- Born: 13 January 1972 (age 54) Guyana
- Other name: Roger
- Occupations: druglord, head of Phantom Squad
- Criminal status: Released
- Criminal charge: drug trafficking and smuggling, arms trafficking, money laundering, assassinations, witness tampering, murder, illegal firearm possession
- Penalty: Sentenced to 15 years imprisonment

= Roger Khan =

Guyanese drug lord

Shaheed "Roger" Khan (born 13 January 1972) is a Guyanese criminal who was active in drugs trafficking, money laundering and arms smuggling. He trafficked cocaine from Colombia into the United States and used construction and forestry businesses to launder money. Khan was considered to be Guyana's most powerful drug lord. In leaked US embassy cables Khan's control over Guyana is compared with Pablo Escobar's erstwhile control over Colombia.

Khan is allegedly the head of the notorious and lethal "Phantom Squad" which Caribbean Guyana Institute for Democracy has described as a murderous killing machine and which the US Federal Courts have said has already killed over 200 people during the 2002–2006 crimewave in Guyana.

There have been repeated claims that Khan had close ties with the Guyanese government. In 2006, after police issued an arrest warrant for him, Khan had publicly said in an advertisement that he was fighting criminals on behalf of the government.

Khan used to surround himself with a coterie of former police tactical squad members for security. According to leaked cables Khan used to pay his low-level security personnel US$1,600 per month—at least eight times what they previously earned with the police force.

In 1993 Khan was arrested in Burlington, Vermont, for receiving and possessing firearms while being a convicted felon (he was on probation for theft committed in 1992 in Montgomery County, Maryland, United States. He would be tried for possession of illegal firearms and ammunition but fled to Guyana when he was on bail. This is the reason why judge Dora Irizarry denied Khan bail in January 2007 when he was being sentenced for his crimes.

On 15 June 2006 Khan was arrested in Paramaribo with three of his bodyguards in a sting operation that Surinamese police said netted more than 200 kilograms of cocaine – the biggest cocaine haul in Suriname of that year. Instead of being deported to Guyana then minister of Justice of Suriname Chan Santokhi ordered that Khan would be flown to Trinidad. This decision received a lot of protest from president Dési Bouterse's party, which then formed the biggest opposition party in the parliament of Suriname. Upon the arrival at the airport of Trinidad Khan was handed over to immigration authorities who then handed him over to US officials. Less than 24 hours after being expelled from Suriname, Khan was arraigned at the Brooklyn Federal Court in New York City on 30 June 2006 on a charge of “conspiring to import cocaine” and was ordered to be detained at the Metropolitan Detention Centre in Brooklyn.
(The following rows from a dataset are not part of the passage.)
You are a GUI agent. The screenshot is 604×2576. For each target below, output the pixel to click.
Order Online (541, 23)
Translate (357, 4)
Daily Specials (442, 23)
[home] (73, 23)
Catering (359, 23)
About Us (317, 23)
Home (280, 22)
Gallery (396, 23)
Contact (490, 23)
In October 2009, Khan was sentenced in a courtroom in Brooklyn, New York to 40 years imprisonment for trafficking large amounts of cocaine in the United States of America, witness tampering and illegal firearm possession.

According to US embassy cables Khan had ties with the FARC. Khan exchanged the arms he smuggled into Guyana from Suriname, French Guiana, and possibly France with the FARC for cocaine. According to the cables there are strong indications that Khan was deeply involved in a huge shipment of weapons to FARC in Colombia in December 2005.

In the cables there are also reports that Khan and Bouterse, who is the current president of Suriname, have met each other several times 2006 in Nickerie at the home of Bouterse's party member Rashied Doekhi to discuss cocaine trafficking and plot to murder then Suriname's minister of Justice Chan Santokhi and Suriname's attorney general Subhaas Punwasi.

According to the cables Khan also raised his nephew Zachariah Khan as his own son and started him at an early age committing murders, selling guns and drugs- making him a close associate to the Phantom death squad. In 2016 Zachariah was arrested in Miami, Florida along with his (Zachariah) wife for possession of illegal firearms and ammunition, along with a large quantity of cocaine found at the residence. It was later established that his (Zachariah) wife, Nafeeza Khan (Tricia) was released after questioning in Miami Florida and returned to Guyana. In June, 2016 Nafeeza was said to be administering both Khans' assets and terminated the "phantom death squad", or what was left of it. However, it was never verified that she was involved in any drug related instances said, New York Cables Edition.

Khan's lawyer in his case was Robert Simels. Simels is former lawyer of convicted drug trafficker Kenneth McGriff and American mobster Henry Hill, who received international fame because of the 1990 American crime movie Goodfellas which portrays his rise and fall. On 4 December 2009, Khan's lawyer was sentenced to 14 years in prison for, after consulting with Khan in jail, instructing a hit-man to kill the star witness in Khan's case. However, the hit-man turned out to be a government informant who secretly recorded the conversations with Simels. Simels and Khan were also convicted of possessing illegal eavesdropping equipment, which was seized in a raid on Simels' East Side offices.